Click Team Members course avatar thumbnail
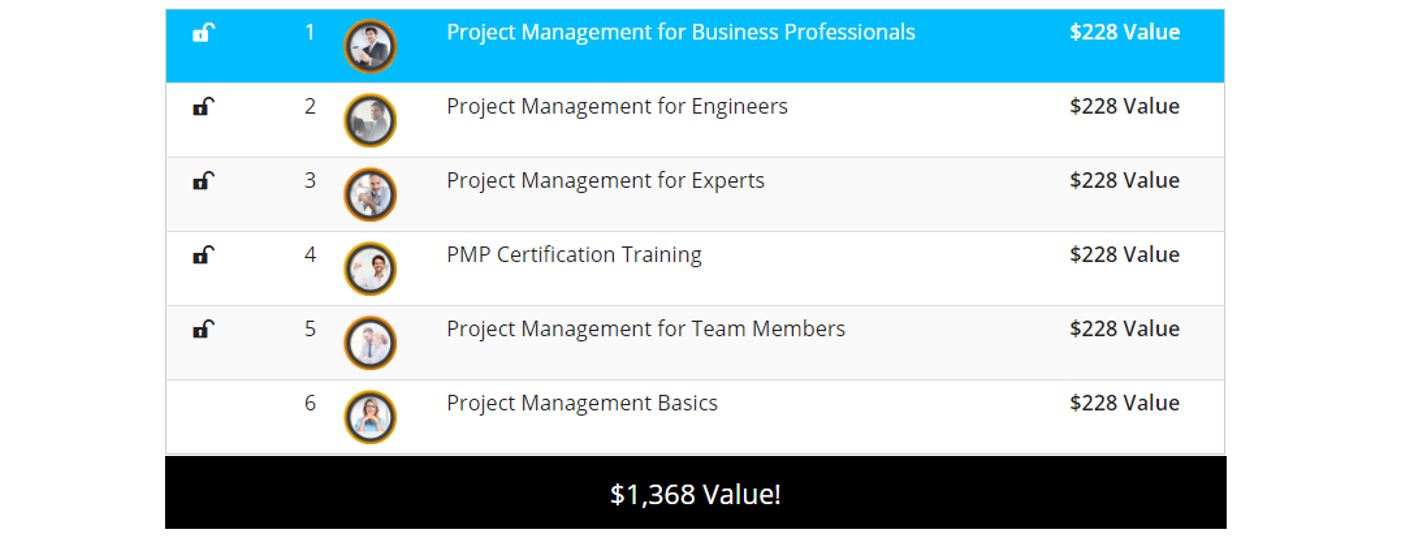 coord(370,342)
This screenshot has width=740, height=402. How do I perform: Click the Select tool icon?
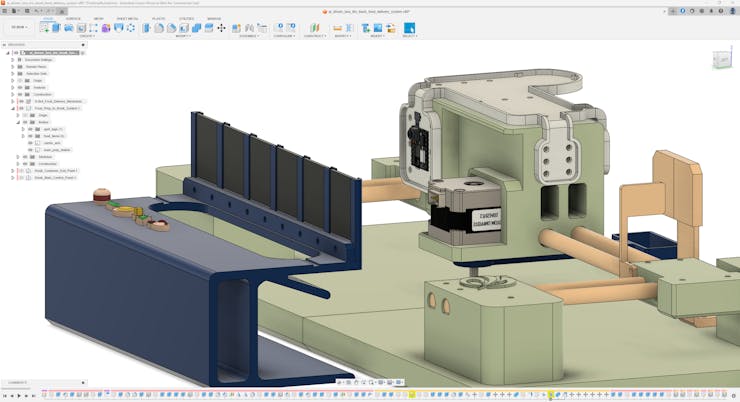click(409, 28)
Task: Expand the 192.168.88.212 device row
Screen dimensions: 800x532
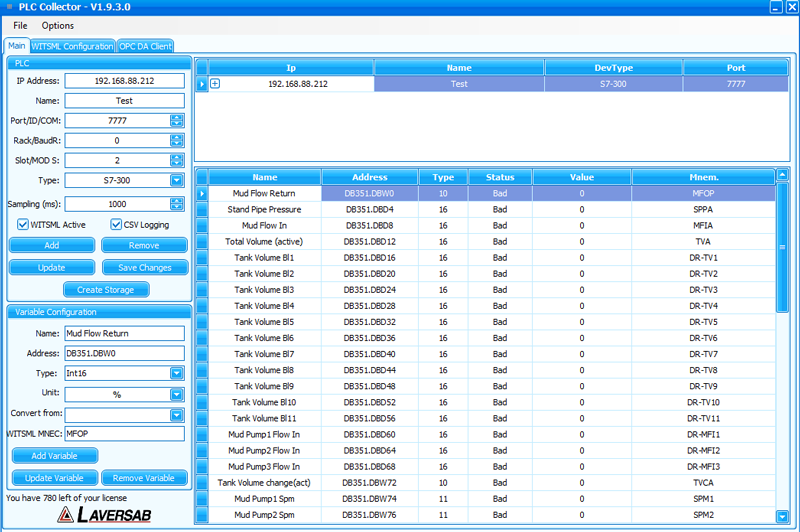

[What is needed]
Without the pictures, print all of the records exactly.

[Response]
Click Team Members course avatar thumbnail
 coord(370,342)
This screenshot has width=740, height=402. How do I perform: Click the Select tool icon?
click(409, 28)
Task: Expand the 192.168.88.212 device row
Screen dimensions: 800x532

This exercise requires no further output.